[Prompt A]:
Using the article on the Shift Line Prism-9 pedal, answer these, one per line:
(i) At which booth number was Shift Line present at NAMM 2019?
(ii) How long does it take to switch between the global modes?
(iii) How many low frequency oscillators does the Prism-9 combine?
[Prompt B]: According to the article on the Shift Line Prism-9 pedal, why do the Classic and Modern global modes give different results? Answer in one to three sentences.
[Prompt C]: Extend the article on the Shift Line Prism-9 pedal, picking up after its final sentence.

[Excerpt provided]:
= = = = = = =
Shift Line pedals have some kind of cultish reputation in the US. The Russian manufacturer doesn’t have US distribution (yet) but was able to grab the attention of many US pedal videographers with creative stompboxes like the Tremofuzz or the Force microsampler/freeze reverb, which sparked interest among the more informed pedal lovers.
The builder seems to have big plans for 2019: after announcing their presence at the NAMM 2019 show (booth #3050), they released a new pedal called Prism-9, presented as “a unique, complex, fully-featured effect that embraces analog synthesis techniques — particularly modulation and filtering.” Thew circuit includes also pitch shifting and a room reverb.
The pedal features two “global modes:” Classic and Modern. Each mode routes the parts of the circuit in different ways, which produces different results. (FYI, switching between modes requires a 20 second process.)
This is what happens to the signal after it enters the pedal:
- The incoming signal is split by a complex pitch shifter, which adds to it an octave up, an octave down, and a fifth.
- All the parts are then mixed back together and sent through the 4-pole (24 dB/Oct) filter, which is controlled by the sum of two LFOs. The first LFO is a sine wave running at a fixed rate. The second one is a trapezoid wave; its rate and depth are controlled by the RATE and RANGE knobs, respectively.
- After pitch shifting and filtering, the signal gets smoothed out by the room reverb and finally goes to the output jack.
You would expect a circuit this complex to be controlled by a few rows of knobs, but the Prism-9 only features four of them, and a toggle switch.
The top three knobs control RATE (LFO rate) RANGE (LFO depth) and REVERB. The bigger RATE/DRIP knob changes function depending on the selected Global Mode – for more about this, see the manufacturer’s instructions after the video on this same page).
The three way toggle MODE gives you access to automated sweeps controlled by the trapezoid LFO.
This is a pedal that requires a little bit of experimentation to be fully grasped, check out the video by Chords of Onion and, if you like it and are going to NAMM in January, go visit Shift Line at booth 3050 in Hall D.
The A+ Prism-9 is a truly inspiring stompbox for any musician looking for new ideas. With this pedal, even the most ordinary sound can turn into an outlandish chorus of awesomeness!
The Prism-9 is a unique, complex, fully-featured effect that embraces analog synthesis techniques — particularly modulation and filtering. The pedal has two switchable global modes — “classic” and “modern” — which are comprised of the same elements but in a different order.
The Prism-9 combines:
- 5 low frequency oscillators (LFOs) to modulate the incoming signal;
- 3 transposition modules + clean blend;
- a 4-pole resonant low-pass filter (LPF);
- a room/hall reverb algorithm.
The pedal splits the incoming signal and, via its complex pitch shifter, adds to it an octave up, an octave down, and a fifth. All the parts are then mixed back together and sent through the 4-pole (24 dB/Oct) filter, which is controlled by the sum of two LFOs. The first LFO is a sine wave running at a fixed rate. The second one is a trapezoid wave; its rate and depth are controlled by the RATE and RANGE knobs, respectively.
= = = = = = =
[Data excerpts]:

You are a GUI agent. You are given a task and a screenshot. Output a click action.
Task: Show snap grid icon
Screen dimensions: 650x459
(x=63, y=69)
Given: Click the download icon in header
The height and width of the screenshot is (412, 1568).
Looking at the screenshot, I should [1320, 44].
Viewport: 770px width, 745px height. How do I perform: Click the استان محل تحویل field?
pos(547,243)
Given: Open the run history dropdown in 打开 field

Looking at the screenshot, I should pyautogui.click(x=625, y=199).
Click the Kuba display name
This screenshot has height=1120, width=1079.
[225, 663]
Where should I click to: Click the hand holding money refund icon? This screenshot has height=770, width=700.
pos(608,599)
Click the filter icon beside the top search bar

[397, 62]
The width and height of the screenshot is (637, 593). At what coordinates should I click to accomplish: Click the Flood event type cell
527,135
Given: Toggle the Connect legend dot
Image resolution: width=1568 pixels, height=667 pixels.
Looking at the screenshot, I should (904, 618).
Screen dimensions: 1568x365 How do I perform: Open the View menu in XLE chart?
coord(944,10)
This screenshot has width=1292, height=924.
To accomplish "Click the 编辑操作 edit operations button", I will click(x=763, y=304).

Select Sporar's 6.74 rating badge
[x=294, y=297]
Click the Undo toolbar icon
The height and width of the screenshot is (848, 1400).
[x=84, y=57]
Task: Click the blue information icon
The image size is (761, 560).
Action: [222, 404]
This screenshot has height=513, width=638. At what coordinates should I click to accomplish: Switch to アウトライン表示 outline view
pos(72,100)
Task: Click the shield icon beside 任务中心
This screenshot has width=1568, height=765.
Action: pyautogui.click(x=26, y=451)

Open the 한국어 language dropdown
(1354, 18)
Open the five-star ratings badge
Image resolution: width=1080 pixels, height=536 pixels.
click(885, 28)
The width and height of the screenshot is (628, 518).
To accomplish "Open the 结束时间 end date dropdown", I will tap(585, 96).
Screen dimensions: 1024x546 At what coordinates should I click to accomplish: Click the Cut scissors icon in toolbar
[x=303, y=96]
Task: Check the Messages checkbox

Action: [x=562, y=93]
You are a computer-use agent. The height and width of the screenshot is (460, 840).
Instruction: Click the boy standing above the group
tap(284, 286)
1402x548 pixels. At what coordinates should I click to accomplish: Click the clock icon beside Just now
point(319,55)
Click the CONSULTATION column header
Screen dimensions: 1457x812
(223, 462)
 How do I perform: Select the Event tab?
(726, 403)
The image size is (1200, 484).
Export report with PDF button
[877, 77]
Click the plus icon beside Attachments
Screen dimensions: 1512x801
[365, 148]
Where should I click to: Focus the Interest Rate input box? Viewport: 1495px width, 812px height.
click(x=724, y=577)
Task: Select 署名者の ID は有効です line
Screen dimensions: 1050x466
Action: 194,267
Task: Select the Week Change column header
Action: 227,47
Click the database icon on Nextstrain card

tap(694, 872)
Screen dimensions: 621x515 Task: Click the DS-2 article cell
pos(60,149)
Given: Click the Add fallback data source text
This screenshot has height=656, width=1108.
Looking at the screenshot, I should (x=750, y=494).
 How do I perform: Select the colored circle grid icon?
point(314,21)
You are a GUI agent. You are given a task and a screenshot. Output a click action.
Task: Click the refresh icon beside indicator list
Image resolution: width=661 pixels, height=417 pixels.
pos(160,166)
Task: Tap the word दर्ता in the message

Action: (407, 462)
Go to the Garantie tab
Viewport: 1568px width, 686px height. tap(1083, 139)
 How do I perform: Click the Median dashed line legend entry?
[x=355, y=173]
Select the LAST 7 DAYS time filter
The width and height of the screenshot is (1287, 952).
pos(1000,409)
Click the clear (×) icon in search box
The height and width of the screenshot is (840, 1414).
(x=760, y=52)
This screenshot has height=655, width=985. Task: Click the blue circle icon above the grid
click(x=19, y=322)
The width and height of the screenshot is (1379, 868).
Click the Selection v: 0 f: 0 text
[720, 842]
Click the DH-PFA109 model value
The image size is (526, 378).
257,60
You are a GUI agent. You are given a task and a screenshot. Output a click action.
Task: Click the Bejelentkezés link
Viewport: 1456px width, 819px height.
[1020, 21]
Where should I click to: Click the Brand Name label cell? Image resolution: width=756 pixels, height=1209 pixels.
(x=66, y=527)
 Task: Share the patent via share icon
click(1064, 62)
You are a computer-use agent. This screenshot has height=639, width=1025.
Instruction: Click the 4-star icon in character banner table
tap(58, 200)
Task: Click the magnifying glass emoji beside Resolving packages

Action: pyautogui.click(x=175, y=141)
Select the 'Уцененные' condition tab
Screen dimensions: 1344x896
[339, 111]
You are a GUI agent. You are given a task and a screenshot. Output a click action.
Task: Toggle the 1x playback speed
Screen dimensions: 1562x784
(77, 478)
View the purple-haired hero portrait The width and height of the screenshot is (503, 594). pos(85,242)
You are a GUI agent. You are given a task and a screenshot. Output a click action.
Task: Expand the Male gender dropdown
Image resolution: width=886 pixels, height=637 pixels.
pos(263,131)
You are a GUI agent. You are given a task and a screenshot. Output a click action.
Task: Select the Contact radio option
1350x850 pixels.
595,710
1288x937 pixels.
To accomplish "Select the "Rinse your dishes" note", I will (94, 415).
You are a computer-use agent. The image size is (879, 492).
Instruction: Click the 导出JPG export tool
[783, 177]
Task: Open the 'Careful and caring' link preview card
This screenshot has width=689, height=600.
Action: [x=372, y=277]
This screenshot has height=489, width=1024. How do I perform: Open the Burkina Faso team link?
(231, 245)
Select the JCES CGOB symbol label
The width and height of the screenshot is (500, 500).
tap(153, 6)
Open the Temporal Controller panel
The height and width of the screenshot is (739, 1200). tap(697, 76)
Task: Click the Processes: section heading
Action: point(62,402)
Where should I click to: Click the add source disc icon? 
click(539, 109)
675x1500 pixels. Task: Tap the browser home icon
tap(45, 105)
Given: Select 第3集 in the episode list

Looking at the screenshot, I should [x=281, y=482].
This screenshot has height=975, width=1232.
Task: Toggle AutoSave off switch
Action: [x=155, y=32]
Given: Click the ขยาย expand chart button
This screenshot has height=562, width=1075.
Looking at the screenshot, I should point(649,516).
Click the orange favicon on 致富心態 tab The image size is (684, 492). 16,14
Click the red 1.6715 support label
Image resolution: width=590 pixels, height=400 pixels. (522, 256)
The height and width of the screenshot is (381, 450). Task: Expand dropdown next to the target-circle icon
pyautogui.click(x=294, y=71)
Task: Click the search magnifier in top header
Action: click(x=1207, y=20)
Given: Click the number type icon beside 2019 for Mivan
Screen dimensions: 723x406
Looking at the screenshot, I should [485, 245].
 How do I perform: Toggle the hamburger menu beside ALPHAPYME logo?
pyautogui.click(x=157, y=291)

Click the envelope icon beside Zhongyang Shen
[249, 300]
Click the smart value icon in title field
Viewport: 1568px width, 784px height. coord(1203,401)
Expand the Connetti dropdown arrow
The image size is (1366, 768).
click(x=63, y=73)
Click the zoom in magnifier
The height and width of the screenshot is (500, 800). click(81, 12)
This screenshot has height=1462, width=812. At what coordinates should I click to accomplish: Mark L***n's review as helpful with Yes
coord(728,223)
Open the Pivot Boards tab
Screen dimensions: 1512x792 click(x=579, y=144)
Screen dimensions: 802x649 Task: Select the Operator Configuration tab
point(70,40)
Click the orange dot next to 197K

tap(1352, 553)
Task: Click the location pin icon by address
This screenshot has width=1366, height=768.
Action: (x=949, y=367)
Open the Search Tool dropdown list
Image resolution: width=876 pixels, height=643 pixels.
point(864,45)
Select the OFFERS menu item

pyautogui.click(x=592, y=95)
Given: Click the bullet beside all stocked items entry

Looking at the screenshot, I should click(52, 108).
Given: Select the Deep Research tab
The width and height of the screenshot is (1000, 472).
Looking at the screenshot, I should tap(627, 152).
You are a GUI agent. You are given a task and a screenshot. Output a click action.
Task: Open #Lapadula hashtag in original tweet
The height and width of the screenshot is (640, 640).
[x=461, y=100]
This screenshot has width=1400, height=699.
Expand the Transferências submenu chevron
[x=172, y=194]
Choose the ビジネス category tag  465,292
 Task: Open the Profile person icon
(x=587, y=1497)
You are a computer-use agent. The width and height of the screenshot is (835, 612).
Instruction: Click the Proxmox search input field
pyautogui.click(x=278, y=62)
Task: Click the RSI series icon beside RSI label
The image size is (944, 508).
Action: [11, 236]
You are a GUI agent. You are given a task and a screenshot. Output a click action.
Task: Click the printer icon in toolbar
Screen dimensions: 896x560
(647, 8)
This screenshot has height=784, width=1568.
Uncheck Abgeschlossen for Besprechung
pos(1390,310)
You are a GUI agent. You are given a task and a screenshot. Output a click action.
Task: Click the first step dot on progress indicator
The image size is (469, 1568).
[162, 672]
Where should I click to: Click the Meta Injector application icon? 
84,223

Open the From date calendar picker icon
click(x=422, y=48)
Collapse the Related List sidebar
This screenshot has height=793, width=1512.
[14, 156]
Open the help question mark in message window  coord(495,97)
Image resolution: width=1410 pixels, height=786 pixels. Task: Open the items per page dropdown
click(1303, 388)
= = = = = = =
[Task answer A]:
(i) Booth 3050, in Hall D.
(ii) About 20 seconds.
(iii) Five.

[Task answer B]: Each mode routes the parts of the circuit in different ways. Both modes use the same elements, but in a different order, and that changes the result.

[Task answer C]:
After pitch shifting and filtering, the signal gets smoothed out by the room reverb and finally goes to the output jack.
All in all, this complex effect is controlled by just two knobs: RATE (LFO rate) and RANGE (LFO depth). The third knob controls the reverb. Think of it as “three Rs”: RATE, RANGE, and REVERB.
Having started out as a VA synth prototype and gradually transformed into its current form, the Prism-9 combines many different elements, which are all fine-tuned to play well together and provide easy control over the resulting sound.
The pedal has 3 main modes:
- Manual — a static mode in which the parameters are controlled manually;
- Auto — a mode in which filter sweeps are automated by the trapezoid LFO;
- Auto Fat — same as above, but the sound is “fatter” due to extra harmonics.
- The RATE | DRIPS knob (in Classic mode):
- In the Manual mode, the trapezoid LFO is disengaged, and the RATE knob controls the depth of the sine LFO (this is called the DRIPS mode). The knob’s range is split into two halves:
- 7 — 12 o?clock: regular mode, LFO depth increases from 0 to max;
- 12 — 5 o?clock: “fat” mode, LFO depth decreases from max to 0.
- The RATE | DRIPS knob (in Modern mode):
- In the Manual mode, the LFO is disengaged, and the RATE knob controls filter resonance. The filter goes from mild operation to self-oscillation, with maximum Q at 12 the o’clock position. The knob’s range is split into two halves:
- 7 — 12 o?clock: regular mode;
- 12 — 5 o?clock: “fat” mode with added octaves.
- In the Auto and Auto Fat modes, the RATE knob controls LFO rate, creating a kind of a chorus effect when turned clockwise.
- The RANGE knob determines the filter cutoff frequency.
- The REVERB knob controls reverb amount & decay.
- The MIX knob controls wet signal volume. Dry signal volume is constant and has no control knobs.
- The MODE switch selects among the pedal’s three modes: Manual, Auto, or Auto Fat.
Global modes: Classic and Modern
- In Classic mode, the filter is fixed at 24 dB/Oct and is placed before the reverb.
- In Modern mode, the filter is placed after the reverb, and its slope varies depending on the mode:
- Auto Fat: 24 dB/Oct;
- Auto: 12 dB/Oct;
- Manual: 12 dB/Oct, with the RATE | DRIPS knob controlling the resonance.
- In Modern mode, there are fewer octave sounds, and max LFO speed in Auto modes is higher.
Switching between Classic and Modern modes
- Bypass the effect. Power the pedal off for at least 5 seconds;
- Power the pedal back on. Over the first 10 seconds, flick the switch up and down 8 times in total.
The global mode will change, and the preference will be stored in the power-independent memory. There is no indication of the active global mode; the easiest way to check is to set the mode switch to the up position and set the RATE knob fully clockwise. If the sound resembles a helicopter, the pedal is in Modern mode.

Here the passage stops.